Tens of thousands of teachers in Kentucky, Oklahoma, West Virginia, Arizona, and Colorado have staged walkouts and strikes in recent weeks. Louisiana and North Carolina teachers could be next. “We have a generation of students whose entire academic future has been thrown away for corporate tax cuts,” said Noah Karvelis, an Arizona music teacher and strike leader.

One way to invest more in books, schools and teachers would be to raise taxes. But most of the states with striking teachers face a special obstacle that makes that nearly impossible: “Supermajority” tax measures, which require a wider-than-normal margin of legislators to vote for tax increases. Cutting taxes in these states is easy, but reversing those cuts to fix problems like underfunded schools, is tough.

Supermajority laws are a “straightjacket for states,” depriving them of funding and flexibility, says Mary Bottari with the Center for Media and Democracy, a lobbying watchdog group.

These supermajority tax measures have been pushed since the 1990s by deep-pocketed lobbying groups, including Americans for Prosperity, and the conservative bill machine the American Legislative Exchange Council (ALEC), both funded by Tea Party backers Charles and David Koch, wealthy donors, and some of the US’s biggest companies.

_Brief A:_
Check each statement against the passage on teacher strikes and answer yes or no, quoting the words of the passage that decide it: (i) Under supermajority tax measures, cutting taxes is easier than reversing those cuts. (ii) Noah Karvelis is a science teacher in Arizona. (iii) Supermajority tax measures have been pushed since the 1980s.
_Brief B:_
Carry on the passage on teacher strikes and supermajority tax rules, starting right after its final sentence.

_Dataset records:_
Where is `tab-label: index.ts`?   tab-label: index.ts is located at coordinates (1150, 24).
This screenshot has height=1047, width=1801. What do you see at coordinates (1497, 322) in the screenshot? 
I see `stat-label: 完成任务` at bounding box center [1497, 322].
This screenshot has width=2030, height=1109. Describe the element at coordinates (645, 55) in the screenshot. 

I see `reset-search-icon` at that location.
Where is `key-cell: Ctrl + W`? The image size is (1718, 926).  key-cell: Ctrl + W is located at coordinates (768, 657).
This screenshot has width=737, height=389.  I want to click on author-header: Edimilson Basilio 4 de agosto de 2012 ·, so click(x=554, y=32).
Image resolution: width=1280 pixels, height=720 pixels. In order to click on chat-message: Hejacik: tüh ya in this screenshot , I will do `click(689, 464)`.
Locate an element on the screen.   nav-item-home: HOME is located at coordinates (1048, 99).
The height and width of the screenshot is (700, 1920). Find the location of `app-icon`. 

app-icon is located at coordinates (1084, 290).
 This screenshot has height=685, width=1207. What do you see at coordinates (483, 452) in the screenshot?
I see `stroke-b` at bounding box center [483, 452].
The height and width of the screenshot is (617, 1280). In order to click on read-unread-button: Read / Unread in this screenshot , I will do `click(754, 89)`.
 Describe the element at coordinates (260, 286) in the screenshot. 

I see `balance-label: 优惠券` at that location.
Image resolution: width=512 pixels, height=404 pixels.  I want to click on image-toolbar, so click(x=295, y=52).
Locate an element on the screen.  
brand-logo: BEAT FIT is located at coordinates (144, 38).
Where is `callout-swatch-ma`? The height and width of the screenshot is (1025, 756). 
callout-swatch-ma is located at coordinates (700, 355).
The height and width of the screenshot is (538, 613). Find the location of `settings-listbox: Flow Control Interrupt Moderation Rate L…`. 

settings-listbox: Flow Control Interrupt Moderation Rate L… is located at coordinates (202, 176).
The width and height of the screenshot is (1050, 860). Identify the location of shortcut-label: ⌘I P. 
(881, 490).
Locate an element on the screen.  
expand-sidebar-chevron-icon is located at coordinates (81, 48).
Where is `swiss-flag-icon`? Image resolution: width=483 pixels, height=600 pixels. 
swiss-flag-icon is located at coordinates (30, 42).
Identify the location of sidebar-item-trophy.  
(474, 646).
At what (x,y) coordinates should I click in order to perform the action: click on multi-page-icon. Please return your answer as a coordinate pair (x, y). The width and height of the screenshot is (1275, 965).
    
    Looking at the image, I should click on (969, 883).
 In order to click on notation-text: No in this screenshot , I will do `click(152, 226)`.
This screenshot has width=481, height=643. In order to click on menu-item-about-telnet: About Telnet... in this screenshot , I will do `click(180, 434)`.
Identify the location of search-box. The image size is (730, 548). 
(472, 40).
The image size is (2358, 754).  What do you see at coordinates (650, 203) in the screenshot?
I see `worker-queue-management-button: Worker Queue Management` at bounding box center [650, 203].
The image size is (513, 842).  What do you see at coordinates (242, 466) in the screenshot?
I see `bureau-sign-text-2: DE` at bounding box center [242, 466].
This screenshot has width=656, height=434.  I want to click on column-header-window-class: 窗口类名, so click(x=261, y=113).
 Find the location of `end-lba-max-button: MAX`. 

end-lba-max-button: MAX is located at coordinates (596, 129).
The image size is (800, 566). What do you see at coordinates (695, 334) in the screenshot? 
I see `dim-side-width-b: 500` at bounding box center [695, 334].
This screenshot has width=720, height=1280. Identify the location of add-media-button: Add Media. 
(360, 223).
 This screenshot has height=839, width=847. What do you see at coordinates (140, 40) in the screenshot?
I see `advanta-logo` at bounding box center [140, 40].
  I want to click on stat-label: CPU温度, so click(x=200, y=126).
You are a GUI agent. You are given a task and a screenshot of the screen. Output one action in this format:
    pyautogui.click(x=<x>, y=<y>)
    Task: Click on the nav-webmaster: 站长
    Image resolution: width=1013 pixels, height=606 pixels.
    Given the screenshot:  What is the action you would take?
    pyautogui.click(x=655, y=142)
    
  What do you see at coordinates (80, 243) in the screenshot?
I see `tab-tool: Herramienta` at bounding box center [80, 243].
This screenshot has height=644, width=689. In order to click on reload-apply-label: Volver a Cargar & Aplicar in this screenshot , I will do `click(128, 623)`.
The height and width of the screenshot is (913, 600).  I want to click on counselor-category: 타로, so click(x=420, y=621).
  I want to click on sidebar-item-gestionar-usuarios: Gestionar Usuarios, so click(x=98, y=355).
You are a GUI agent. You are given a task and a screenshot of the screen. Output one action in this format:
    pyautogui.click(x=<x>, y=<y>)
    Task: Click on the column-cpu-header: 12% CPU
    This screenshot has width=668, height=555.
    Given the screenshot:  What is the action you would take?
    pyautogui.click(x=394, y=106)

_Output A:_
(i) Yes: "Cutting taxes in these states is easy, but reversing those cuts to fix problems like underfunded schools, is tough."
(ii) No: "an Arizona music teacher and strike leader"
(iii) No: "have been pushed since the 1990s"

_Output B:_
Easy to cut, hard to raise

To raise taxes in most US states, lawmakers only need to get a simple majority of over 50%. To increase them in supermajority states, they need 60% or more of the local Senate and House.

That’s proven nearly impossible in mostly Republican states, where lawmakers have focused on tax cuts and small government for decades. It’s also tough in “purple” states, which have a mixed Democratic and Republican population.

“Our legislature has cut taxes every year since 1990,” said David Lujan, the director of the Arizona Center for Economic Progress and a former state lawmaker. The super-majority law has “definitely tied the hands of legislators,” making it “much more difficult to raise revenues,” he says. Arizona stripped $1.8 billion from public education between 2008 and 2014 alone, he notes.

Education funding is a major part of states’ expenditures, and teachers’ salaries make up a big part of that expense. Unlike the US federal government, states can’t carry deficits from year-to-year, so they need to raise the money to pay their bills or cut expenses immediately.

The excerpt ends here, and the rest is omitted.